The British Army has tested working with drones in Atlas MESH for the first time, and they called MESH a breakthrough in technology and flying standards.

MESH allows one operator to control several drones at once from one remote control.

Arthur Dawe (SG), commanding officer of the Infantry Trials and Development Unit (ITDU), said:

“This added scale and complexity, with each drone able to carry out a separate task. This is a real amplifier, adding capacity, force protection, intelligence, surveillance and reconnaissance capabilities. The intent going forward is to add a precision strike capability. This will not only assist in our targeting but in our strike capability, making us more lethal at range which will protect our very valuable forces and people”.

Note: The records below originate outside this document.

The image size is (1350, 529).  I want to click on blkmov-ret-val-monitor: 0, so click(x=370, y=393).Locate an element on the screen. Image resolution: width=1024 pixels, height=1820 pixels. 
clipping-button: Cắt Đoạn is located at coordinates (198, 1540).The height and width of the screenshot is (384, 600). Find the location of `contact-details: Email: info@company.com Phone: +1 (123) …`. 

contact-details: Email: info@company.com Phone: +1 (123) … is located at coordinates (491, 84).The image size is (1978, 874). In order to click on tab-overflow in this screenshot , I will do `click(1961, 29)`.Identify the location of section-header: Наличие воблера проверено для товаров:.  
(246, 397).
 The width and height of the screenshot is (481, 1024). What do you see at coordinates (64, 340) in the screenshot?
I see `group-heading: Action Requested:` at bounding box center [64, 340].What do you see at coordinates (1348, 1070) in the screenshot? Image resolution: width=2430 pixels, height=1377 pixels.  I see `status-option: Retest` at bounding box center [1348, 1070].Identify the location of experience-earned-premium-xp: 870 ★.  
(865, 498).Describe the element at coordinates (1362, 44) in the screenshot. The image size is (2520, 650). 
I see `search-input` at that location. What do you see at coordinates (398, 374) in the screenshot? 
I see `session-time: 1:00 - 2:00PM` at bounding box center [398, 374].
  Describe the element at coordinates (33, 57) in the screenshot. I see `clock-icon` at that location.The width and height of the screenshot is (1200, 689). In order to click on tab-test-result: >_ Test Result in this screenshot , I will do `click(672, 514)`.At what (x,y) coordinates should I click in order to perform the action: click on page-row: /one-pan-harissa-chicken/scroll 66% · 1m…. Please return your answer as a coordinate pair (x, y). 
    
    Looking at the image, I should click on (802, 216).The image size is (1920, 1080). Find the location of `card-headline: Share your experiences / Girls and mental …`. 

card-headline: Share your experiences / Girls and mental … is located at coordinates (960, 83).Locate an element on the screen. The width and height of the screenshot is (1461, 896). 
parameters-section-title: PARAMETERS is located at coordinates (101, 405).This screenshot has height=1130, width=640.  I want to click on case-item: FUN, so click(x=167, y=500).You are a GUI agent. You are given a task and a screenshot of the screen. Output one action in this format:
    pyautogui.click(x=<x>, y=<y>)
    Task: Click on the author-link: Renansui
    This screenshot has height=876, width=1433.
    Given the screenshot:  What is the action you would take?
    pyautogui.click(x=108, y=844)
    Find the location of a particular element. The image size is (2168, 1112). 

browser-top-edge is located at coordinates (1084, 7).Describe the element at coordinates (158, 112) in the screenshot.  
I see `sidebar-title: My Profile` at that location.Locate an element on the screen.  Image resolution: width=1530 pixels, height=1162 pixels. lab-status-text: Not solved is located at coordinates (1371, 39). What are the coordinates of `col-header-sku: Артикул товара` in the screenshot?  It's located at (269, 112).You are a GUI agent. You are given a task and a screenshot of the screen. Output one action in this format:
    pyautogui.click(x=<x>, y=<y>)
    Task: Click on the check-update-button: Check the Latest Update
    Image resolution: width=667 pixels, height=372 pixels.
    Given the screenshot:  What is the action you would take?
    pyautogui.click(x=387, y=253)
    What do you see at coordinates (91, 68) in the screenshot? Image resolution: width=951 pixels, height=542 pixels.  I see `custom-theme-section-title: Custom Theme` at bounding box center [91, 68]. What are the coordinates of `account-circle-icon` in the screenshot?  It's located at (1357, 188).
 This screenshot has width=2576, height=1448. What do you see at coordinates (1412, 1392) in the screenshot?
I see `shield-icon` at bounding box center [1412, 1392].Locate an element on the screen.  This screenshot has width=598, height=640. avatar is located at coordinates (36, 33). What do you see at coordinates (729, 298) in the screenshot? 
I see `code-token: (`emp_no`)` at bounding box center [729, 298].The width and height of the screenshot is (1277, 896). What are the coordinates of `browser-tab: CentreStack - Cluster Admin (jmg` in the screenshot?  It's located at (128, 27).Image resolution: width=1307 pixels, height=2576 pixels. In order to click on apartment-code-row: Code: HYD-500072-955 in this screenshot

The ATLAS system was utilized in the package where one operator controls four drones on a tablet with individual manual taskings.

Dominic Ferrett, a lead UAS (Unmanned Aerial Systems) engineer with the UK’s Defence Equipment and Support’s Future Capability Group, said swarms would mean reduced operator burden with ground and air elements also set to be incorporated.

LCol Kai Webb (Rifles) from ITDU, who operated the swarm, said:

“This type of technology will be a massive help when rolled out to units.”

Two scenarios were tested: providing 24-hour surveillance around a specific location and artificial intelligence communications with the systems to plan overwatch.

ATLAS is currently testing the use of 50 drones in MESH. Ivan Tolchinsky, CEO of ATLAS, says:

“The next step is creating fully autonomous artificial intelligence systems. You won’t need to manage the system, but rather just create the mission for MESH.”